The Notre-Dame-de-la-Nativité de Bercy church is a Catholic church located in the 12th arrondissement of Paris, in the Bercy district, on Place Lachambeaudie. It is also often called Notre-Dame de Bercy.

The responsibility for the parish has been entrusted by the Archbishop of Paris to the Emmanuel Community.

History 
Before the construction of the Notre-Dame-de-la-Nativité church in Bercy, the inhabitants of what was, at the time, the village of Bercy, were very far from their parish church - Église Sainte-Marguerite in the Faubourg Saint-Antoine. In 1677, the church was built by the fathers of Christian doctrine, who gave it the name of Notre-Dame de Bon Secours. The convent church became a parish church in 1790, following the creation of the commune of Bercy.

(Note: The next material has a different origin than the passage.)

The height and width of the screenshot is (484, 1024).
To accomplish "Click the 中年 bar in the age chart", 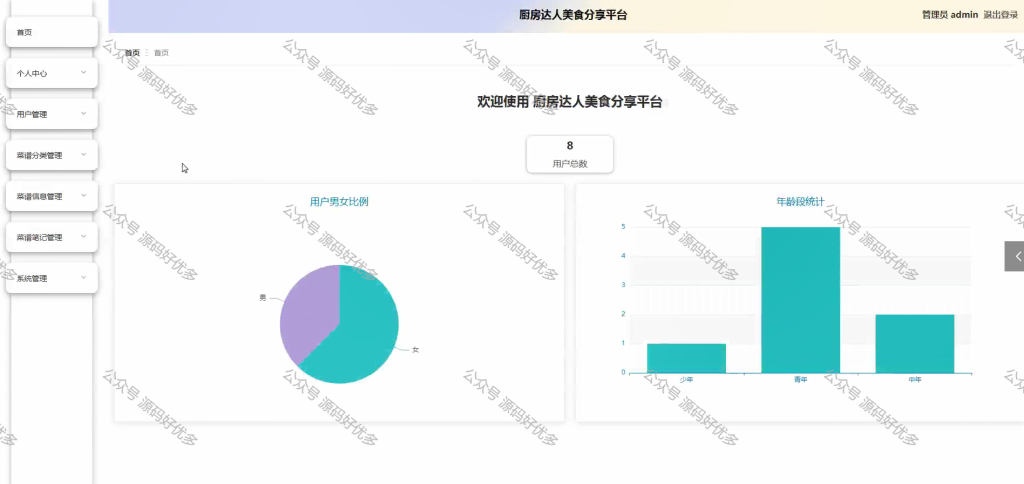I will tap(915, 344).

It was demolished in 1821 because it was almost in ruins, but was rebuilt in the following years (the first stone was placed on June 8, 1823) by the architect André Chatillon. It was consecrated in 1826 with the name of Our Lady of the Nativity.

In May 1871, the church was destroyed again during the uprising of the Paris Commune, along with the first Town Hall of the twelfth arrondissement. It is the only Parisian church to suffer this fate. The church was then rebuilt to an identical plan by the architect Antoine-Julien Hénard, who was also rebuilt the 12th arrondissement’s town hall.

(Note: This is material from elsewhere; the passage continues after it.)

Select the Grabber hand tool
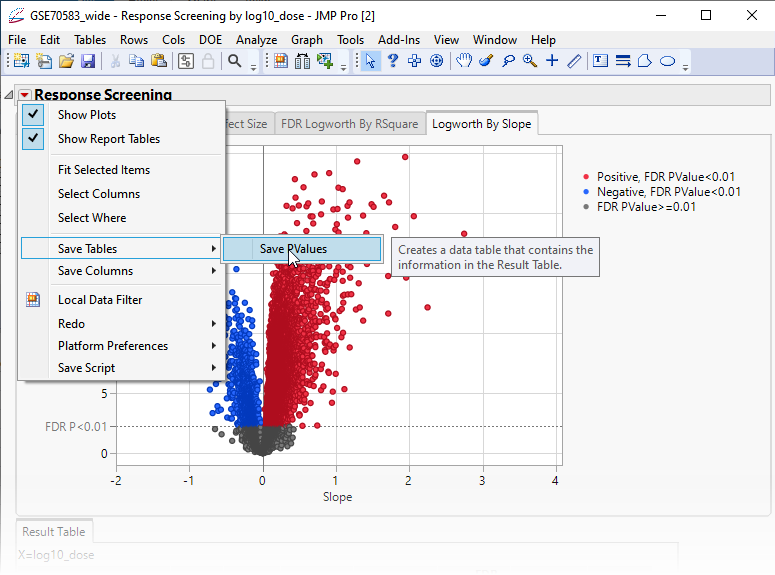This screenshot has height=575, width=775. (x=464, y=61)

The church was completely inundated during the Seine flood of 1910.

In April 1944, during the Second World War, the church was damaged by the bombardment of the nearby railway tracks of Gare de Lyon. 

In 1982, a fire destroyed the first bench, a crucifix and part of the floor. It was restored in 1985.

The church was listed as a historical monument in 1982.

Architecture 

The architecture of the church is modeled on ancient Roman basilicas.

The church has a main nave and two side naves with slightly projecting transepts. Its style, sober and solid, is however distinguished by a porch of classical style, with pediment and columns, and by an apse decorated on the outside with Byzantine-inspired motifs.

The two sculptures on the facade — of Saint Peter and Saint Paul — are 1866 works by students of the French school.

Interior 
The church has a remarkable collection of religious paintings from the 17th and 18th centuries, including:

 Jesus and the Samaritan Woman (Jacques Stella, c.1640-1645);
 The Nativity (17th Century Flemish School);
 The Assassination of Saint Thomas Becket (Jean Baptiste-Marie Pierre, 1748);
 The Annunciation (Daniel Hallé, 1659), a work donated by the city of Paris in 1877;
 The Resurrection of Jairus' Daughter (Charles de La Fosse, circa 1680)
A small statue of the monk Émilion de Combes, patron saint of wine merchants, is also on display, as the church is located in the warehouse district of Bercy.

A contemporary painting, Divine Light (Annunciation), located in front of the choir, is a work by Monique Baroni (1930-2016). A tin foil sculpture represents the Good Thief. It is the work of Michel Laude and dates from 1996.

The organ was built by the brothers Stolz & Frères, sons of Jean-Baptiste Stoltz, around 1880. It consists of two keyboards with mechanical action and thirteen stops.